Kim Cattrall says it's 'odd' the 'Sex and the City' franchise continued without Samantha: 'I don’t know how to feel about it'

·4 min read
Kim Cattrall graces the cover of Variety for its Power of Women issue. (Photography by Jill Greenberg for Variety)
Kim Cattrall graces the cover of Variety for its Power of Women issue. (Photography by Jill Greenberg for Variety)

In true Samantha Jones form, Kim Cattrall is holding nothing back about her post-Sex and the City life.

As part of Variety’s Power of Women cover story, Cattrall, 65, spoke at length about what really happened behind the scenes of her hit HBO show, if she’ll ever return to the role and where she sees the franchise going.
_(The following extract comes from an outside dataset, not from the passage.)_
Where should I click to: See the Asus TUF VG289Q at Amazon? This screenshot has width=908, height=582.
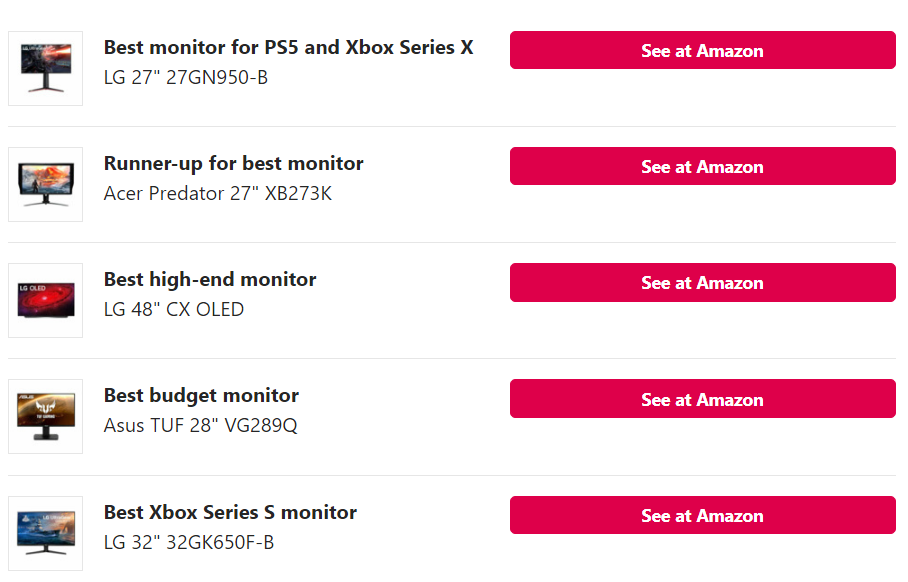point(702,399)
"I turned it down three times," she said of her role as Samantha Jones in the original HBO series. "I didn't think I could do it. At 42, I really didn't think I could pull it off. I finally said, 'You're making a mistake here.' We did the pilot — it was good but it wasn't there. And then it started to find its way."

She continued, "I realized, because I'd never done a series before, the more you play the character, like in theater, the more you add to it and change. I remember one day, a laugh came out, and I thought, 'Holy s***, that's great. Sam just got a new laugh.'"

The actress, who made it abundantly clear in interviews that she was done playing Samantha after famously turning down a script for the third Sex and the City film, explained in more detail why she walked away from the franchise.

"It's a great wisdom to know when enough is enough," said Cattrall, who has yet to watch the show's revival, And Just Like That…. "I also didn’t want to compromise what the show was to me. The way forward seemed clear."

"I haven't deserted anybody," she explained. "Can you imagine going back to a job you did 25 years ago? And the job didn't get easier; it got more complicated in the sense of how are you going to progress with these characters? Everything has to grow, or it dies. I felt that when the series ended, I thought that's smart. We're not repeating ourselves. And then the movie to end all the loose ends. And then there's another movie. And then there's another movie?"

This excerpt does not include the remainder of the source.